Non-Printable Characters
You can use special character sequences to put non-printable characters in your regular expression. Use \t
to match a tab character (ASCII 0x09), \r
for carriage return (0x0D) and \n
for line feed (0x0A). More exotic non-printables are \a
(bell, 0x07), \e
(escape, 0x1B), and \f
(form feed, 0x0C). Remember that Windows text files use \r\n
to terminate lines, while UNIX text files use \n
.
In some flavors, \v
matches the vertical tab (ASCII 0x0B). In other flavors, \v
is a shorthand that matches any vertical whitespace character. That includes the vertical tab, form feed, and all line break characters. Perl 5.10, PCRE 7.2, PHP 5.2.4, R, Delphi XE, and later versions treat it as a shorthand. Earlier versions treated it as a needlessly escaped literal v.

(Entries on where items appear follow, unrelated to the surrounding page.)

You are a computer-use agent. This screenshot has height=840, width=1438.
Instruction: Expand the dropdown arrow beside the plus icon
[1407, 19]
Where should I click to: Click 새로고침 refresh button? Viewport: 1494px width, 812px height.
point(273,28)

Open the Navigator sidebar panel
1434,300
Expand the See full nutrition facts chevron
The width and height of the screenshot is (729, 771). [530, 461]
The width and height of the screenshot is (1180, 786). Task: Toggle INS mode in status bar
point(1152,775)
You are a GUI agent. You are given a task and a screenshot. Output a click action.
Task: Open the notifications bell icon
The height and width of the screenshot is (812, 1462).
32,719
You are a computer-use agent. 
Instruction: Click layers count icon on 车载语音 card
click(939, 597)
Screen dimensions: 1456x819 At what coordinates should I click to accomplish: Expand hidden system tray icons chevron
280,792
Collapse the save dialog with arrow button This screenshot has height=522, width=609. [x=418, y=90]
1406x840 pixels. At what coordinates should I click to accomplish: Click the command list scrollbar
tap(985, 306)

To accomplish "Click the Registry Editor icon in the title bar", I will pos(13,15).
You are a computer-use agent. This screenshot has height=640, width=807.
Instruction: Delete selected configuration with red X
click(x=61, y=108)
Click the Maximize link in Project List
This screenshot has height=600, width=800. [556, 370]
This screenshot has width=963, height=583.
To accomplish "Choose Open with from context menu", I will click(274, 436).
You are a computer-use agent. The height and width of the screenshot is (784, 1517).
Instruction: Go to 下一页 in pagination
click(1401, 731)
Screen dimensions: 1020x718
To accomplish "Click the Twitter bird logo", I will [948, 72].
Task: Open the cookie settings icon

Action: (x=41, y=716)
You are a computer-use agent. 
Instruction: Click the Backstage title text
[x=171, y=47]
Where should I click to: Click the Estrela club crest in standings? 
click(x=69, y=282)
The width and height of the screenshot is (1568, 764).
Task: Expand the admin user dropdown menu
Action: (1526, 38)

Many regex flavors also support the tokens \cA
through \cZ
to insert ASCII control characters. The letter after the backslash is always a lowercase c. The second letter is an uppercase letter A through Z, to indicate Control+A through Control+Z. These are equivalent to \x01
through \x1A
(26 decimal). E.g. \cM
matches a carriage return, just like \r
, \x0D
, and \u000D
. Most flavors allow the second letter to be lowercase, with no difference in meaning. Only Java requires the A to Z to be uppercase.
Using characters other than letters after \c
is not recommended because the behavior is inconsistent between applications. Some allow any character after \c
while other allow ASCII characters. The application may take the last 5 bits that character index in the code page or its Unicode code point to form an ASCII control character. Or the application may just flip bit 0x40. Either way \c@
through \c_
would match control characters 0x00 through 0x1F. But \c*
might match a line feed or the letter j
. The asterisk is character 0x2A in the ASCII table, so the lower 5 bits are 0x0A while flipping bit 0x40 gives 0x6A. Metacharacters indeed lose their meaning immediately after \c
in applications that support \cA
through \cZ
for matching control characters. .NET, and XRegExp are more sensible. They treat anything other than a letter after \c
as an error.
In XML Schema regular expressions and XPath, \c
is a shorthand character class that matches any character allowed in an XML name.
If your regular expression engine supports Unicode, you can use \uFFFF
or \x{FFFF}
to insert a Unicode character. The euro currency sign occupies Unicode code point U+20AC. If you cannot type it on your keyboard, you can insert it into a regular expression with \u20AC
or \x{20AC}
. See the tutorial section on Unicode for more details on matching Unicode code points.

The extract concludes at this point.